Qual é o caminho, então? Parece que me repito quando o digo. Se a competição nacional não é minimamente disputada, é porque o paradigma mudou e a verdadeira competição já está a outro nível – neste caso o continental. Enquanto esse futuro não chega e continuarmos aqui todos a lutar contra moinhos de vento, há que gerir o que se tem com equilíbrio. E aqui é justo que nos batamos por uma distribuição mais equilibrada de receita, naturalmente vinda da centralização dos direitos televisivos, por exemplo.

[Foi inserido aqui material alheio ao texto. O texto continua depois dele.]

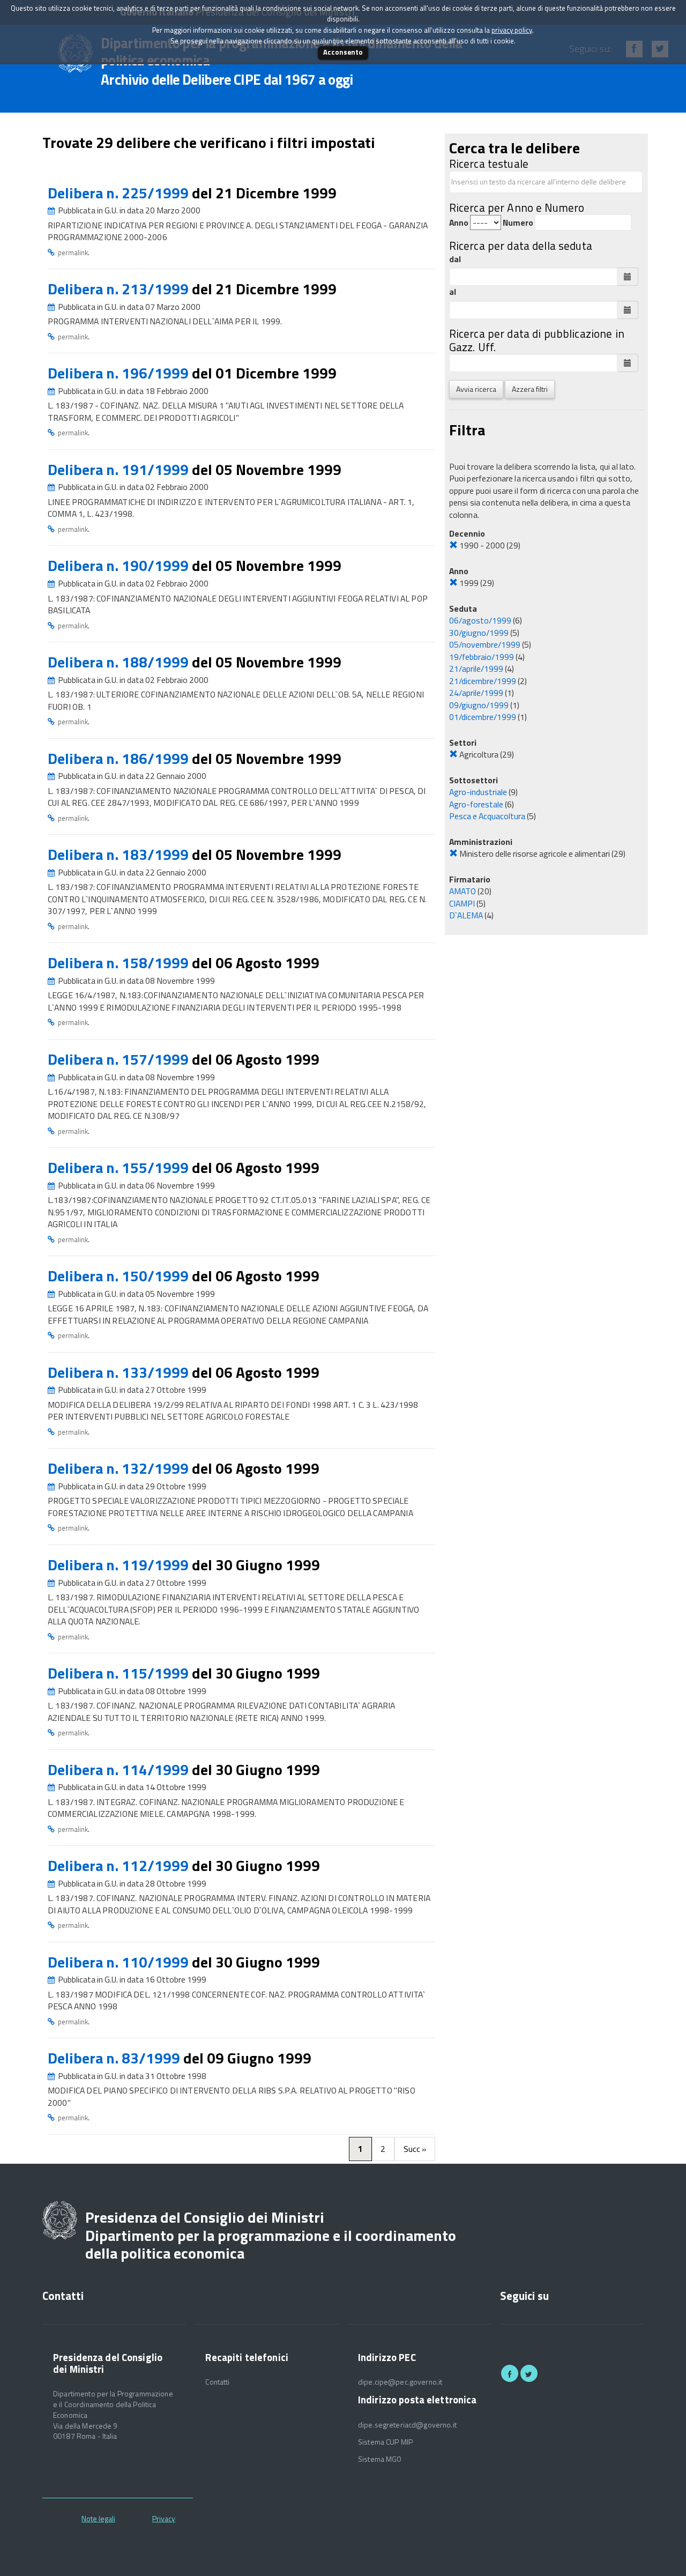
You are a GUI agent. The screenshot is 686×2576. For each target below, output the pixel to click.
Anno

Mas também é legítimo que alguém se lembre de responder que assim só estamos a prejudicar as aspirações dos que poderão ainda bater-se por ser competitivos nesse futuro que se joga um escalão acima. Depende sempre do foco. Em Portugal estamos condicionados por termos uma das duas Ligas que seguem os cinco da frente em termos de valor desportivo. Mas não se iludam: enquanto as coisas forem seguindo este rumo, nunca mais lá chegamos.